A. S. Neill
Alexander Sutherland Neill (17 October 1883 – 23 September 1973), known as A. S. Neill, was a Scottish educator and author known for his school, Summerhill School, and its philosophies of freedom from adult coercion and community self-governance. He wrote 20 books in his lifetime, and his best seller was the 1960 Summerhill, a compilation of four previous books about his school. The book was a common ancestor to activists in the 60s free school movement.
- A good teacher does not draw out; he gives out, and what he gives out is love. And by love I mean approval, or if you like, friendliness, good nature. The good teacher not only understands the child: he approves of the child.
- The Problem Teacher (1939), p. 11.
- A child is innately wise and realistic. If left to himself without adult suggestion of any kind, he will develop as far as he is capable of developing.
- Ch. 1.
- Hate breeds hate, and love breeds love.
- Ch. 1.
- You cannot make children learn music or anything else without to some degree converting them into will-less adults.
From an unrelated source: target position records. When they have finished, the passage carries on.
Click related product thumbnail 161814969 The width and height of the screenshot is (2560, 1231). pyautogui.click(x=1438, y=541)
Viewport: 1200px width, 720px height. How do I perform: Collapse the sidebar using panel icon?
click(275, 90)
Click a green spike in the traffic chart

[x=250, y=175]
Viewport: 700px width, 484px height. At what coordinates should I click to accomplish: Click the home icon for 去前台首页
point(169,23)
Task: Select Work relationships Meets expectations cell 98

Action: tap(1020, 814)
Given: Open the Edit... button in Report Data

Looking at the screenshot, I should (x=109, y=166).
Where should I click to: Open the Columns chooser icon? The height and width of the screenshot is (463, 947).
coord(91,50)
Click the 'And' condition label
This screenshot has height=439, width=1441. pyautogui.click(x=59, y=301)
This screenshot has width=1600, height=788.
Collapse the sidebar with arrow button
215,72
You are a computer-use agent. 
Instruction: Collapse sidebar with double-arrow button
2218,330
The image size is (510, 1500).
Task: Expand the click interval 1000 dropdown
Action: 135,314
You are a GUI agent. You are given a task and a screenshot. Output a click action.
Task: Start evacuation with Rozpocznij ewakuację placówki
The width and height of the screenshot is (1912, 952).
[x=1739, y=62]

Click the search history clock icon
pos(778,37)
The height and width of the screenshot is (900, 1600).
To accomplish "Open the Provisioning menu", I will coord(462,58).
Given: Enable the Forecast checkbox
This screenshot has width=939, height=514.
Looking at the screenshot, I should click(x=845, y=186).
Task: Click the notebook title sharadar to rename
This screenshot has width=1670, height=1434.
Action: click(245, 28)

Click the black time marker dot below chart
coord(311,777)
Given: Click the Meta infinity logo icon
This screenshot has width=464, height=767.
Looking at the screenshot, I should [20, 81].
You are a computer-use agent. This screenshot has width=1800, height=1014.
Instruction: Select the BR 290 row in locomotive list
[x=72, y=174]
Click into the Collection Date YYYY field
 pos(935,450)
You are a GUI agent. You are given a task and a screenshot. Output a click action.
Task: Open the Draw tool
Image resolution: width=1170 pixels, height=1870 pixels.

You fashion them into accepters of the status quo – a good thing for a society that needs obedient sitters at dreary desks, standers in shops, mechanical catchers of the 8:30 suburban train – a society, in short, that is carried on the shabby shoulders of the scared little man – the scared-to-death conformist.
- Ch. 1.
- No one has the right to make a boy learn Latin, because learning is a matter for individual choice; but if in a Latin class, a boy fools all the time, the class should throw him out, because he interferes with the freedom of others.